Economy might be the key
Undoubtedly, media tries to depict the work of the Trump Administration as a failure. In fact, stock markets have risen 20% since Trump was elected thanks to deregulations. Thus,
economic bloom in the US and Central-Europe can become a basis for a stronger cooperation
– agreed both Gonzales and Márton Ugrósdy, deputy director of strategy at the Institute of Foreign Affairs and Trade.
Admittedly, President Trump promised to prevent American companies from moving their production abroad. However, huge amounts of American working capitals still try to find opportunities for investment. Importantly, unless the region acts together, it will stay invisible for America. In fact, since Central-Europe is growing faster than Western-Europe,
we should not wait for Brussels’ advice,
but be creative, and find our own way so that we can attract American companies to invest here. Gonzales and Bugajszky agreed that Hungary has to develop direct ties to US companies.

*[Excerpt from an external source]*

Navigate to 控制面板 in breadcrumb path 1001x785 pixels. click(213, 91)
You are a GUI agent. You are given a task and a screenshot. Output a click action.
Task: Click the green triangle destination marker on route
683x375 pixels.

To their opinion, State Department would not facilitate such connections, because it regards Hungary as a pro-Putin state.
Hungary needs protection not ideological dictates
Zsolt Németh declared that Hungary needs a strong US. However, he added that Hungary will not accept ideological dictates, because those would hinder development. He said that Trump’s Administration acts like an unpredictable businessman. For example, it attacked Soros together with the Hungarian Government, then
condemned Hungary because of her anti-Soros campaign.
All in all, to his mind, Trump’s start regarding Central-Europe was good. The task is to preserve that in the future.